一般的にはインターネットの技術を音楽業界に応用した点が評価され、「インターネットというツールはスゴイ!」ということで、「インターネットの文脈でどんな新しいものを作りだそうかな?」と考えるのは結局、文脈の後追いでしかありません。それがダメなのだと思います。

 

注目すべくはインターネットというツール(物)ではなく、アップル社がどうやって新しい文脈を作り出すことが出来たかという、あたらしい文脈を作り出した思考回路にあります。それは眼には見えないし、分かりづらいものですが、それを考えない限り誰かが作った文脈の後を追うしかなくなります。

 

日本はそういうことが非常に多いですね。

既存の文脈で技術を磨きトップに立ったら、新しい文脈を作られて、文脈が変わればルールも、合致する製品も変わるので負けてしまいます。

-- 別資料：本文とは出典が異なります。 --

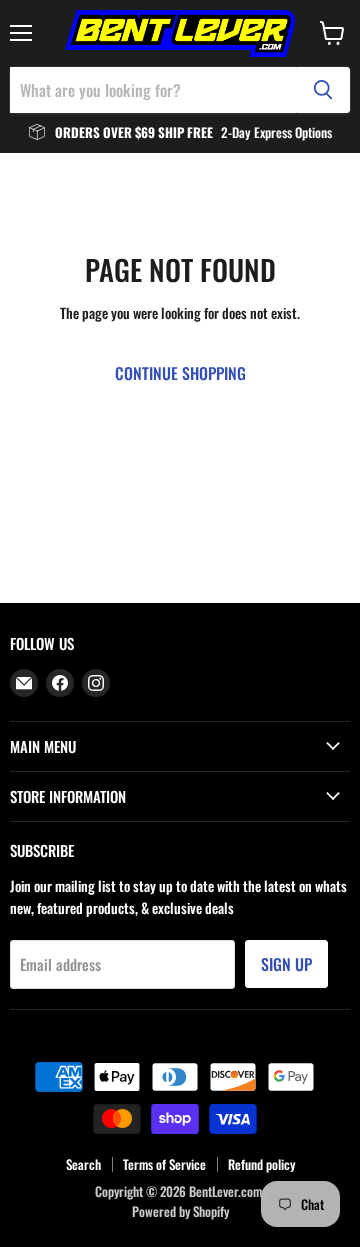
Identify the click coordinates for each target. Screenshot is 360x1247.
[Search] (323, 90)
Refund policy (261, 1164)
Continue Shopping (180, 373)
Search (83, 1164)
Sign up (286, 964)
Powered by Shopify (180, 1211)
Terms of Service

オリンピックで日本人が活躍しトップを独占するようになると、ルールが変更になり、勝てなくなるとのにています。

 

抽象思考の訓練を受けていない日本人

こういうことが起こるのはなぜか?

 

それは日本人が抽象的に考える訓練をしていないせいだと私は考えます。

具体を考えるのは得意だけど、抽象的に考えるのが苦手、
というより、
抽象的に考えるということがどういうことなのか理解していないのです。
別の言い方をすると、
抽象的に考えるという考え自体を知らない。

 

抽象的に思考することと、ただ空想したり、妄想したりすることだと勘違いしている人が圧倒的に多いのです。
抽象思考は非常に論理的であって、決してあいまいな物ではありません。

 

ですから、よく「じゃ、具体的にどうすればいいんだ!具体策を出してみろ!」と鬼の首を取ったかのように言う人が多いですが、ちょっと「具体」を信じすぎじゃないですか?と言いたいです。

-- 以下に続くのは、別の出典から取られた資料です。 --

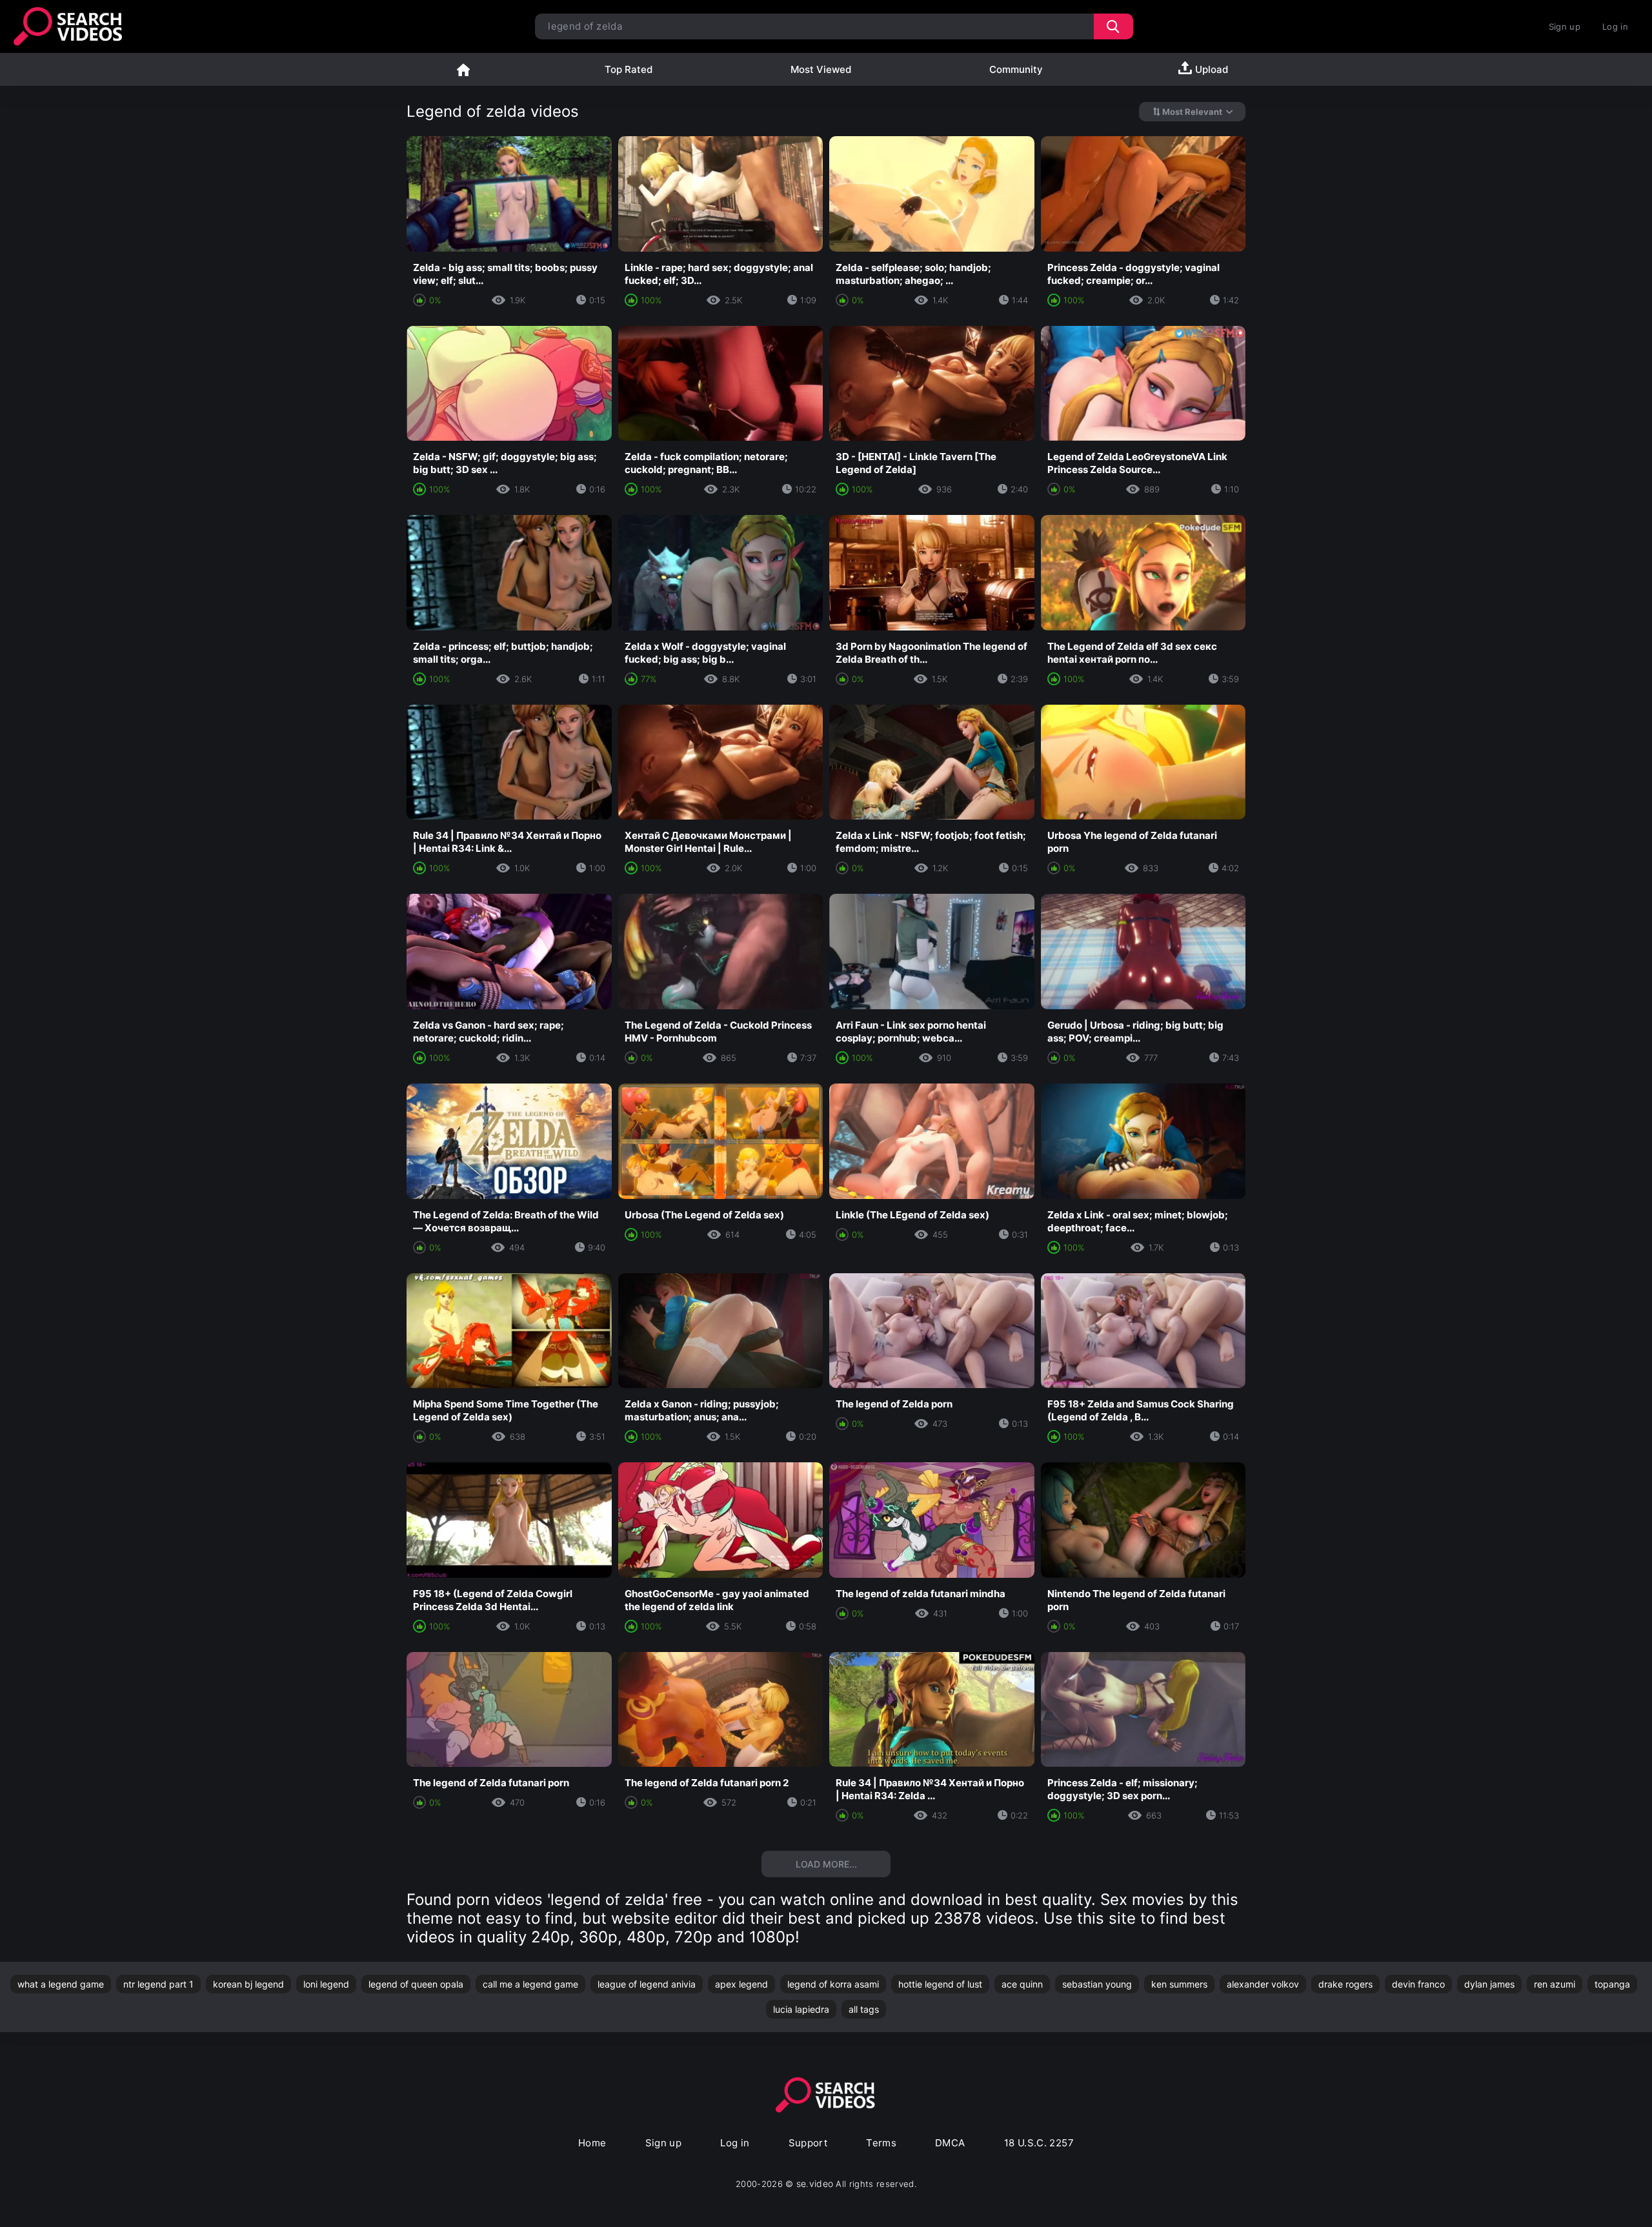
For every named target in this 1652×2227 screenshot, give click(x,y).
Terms (881, 2143)
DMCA (950, 2143)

具体の方は眼に見えて分かりやすいので、それが世界の真理のすべてだと信じ切っているのが見て取れます。

 

西洋のトップの経営者、学者、知識人、アーティストは具体よりも抽象思考を圧倒的に重要視しています。というより、物を考えるときには抽象思考をすることが、当たり前の思考方法となっているようです。

それは、インタビュー記事や彼らが話す内容に哲学的なエッセンスが至る所に見受けることができることから分かります。

(哲学を学んでいないとその文章から哲学の要素を見つけるのは難しいでしょう)

 

なぜそのように抽象思考をするのかというと、物事の上流を支配することが、世界を動かすことだと知っているからです。

 

それは今の世界の知の標準、「学問の世界」が哲学を源流にしており、さまざまな学問をうえの視点から考察することが出来る学問は哲学以外にないと知っているからです。

ヨーロッパでは哲学は学問のなかでも、特別にリスペクトされているのです。
それは、物事を考えるという学問の基本を追求しているからです。

はっきり言って、商品開発や技術革新に比べればわかりにくい、数値として表しづらい。だから、思考力が無い人を納得させるのは難しい。

しかし、世の中を動かす優秀な人たちが具体よりも抽象思考が圧倒てきに大切だという共通認識を持ってその文脈で活動するなら、これは最強です。

どれだけ具体的なことが素晴らしくできたとしても、それを生かすも殺すも、上流を牛耳っている抽象思考が得意な人たちなのです。

 

 

私は有名なビジネスマンでもありませんし、学者でもありませんが、このような私でもアートと現代哲学を長年学ぶことで、このようなことを考えられるようになりました。

私よりももっと優秀で、社会的影響力のある人が、もっとアートや哲学を学んで、高いレベルで抽象思考ができるようになれば、日本はもっと活躍できるし、今あるリソースを活用できるのではないかと、本気で思っています。

微力ながらこれからも、少しでも多くの人にアートと哲学の凄さ、強さを伝えていきたいです。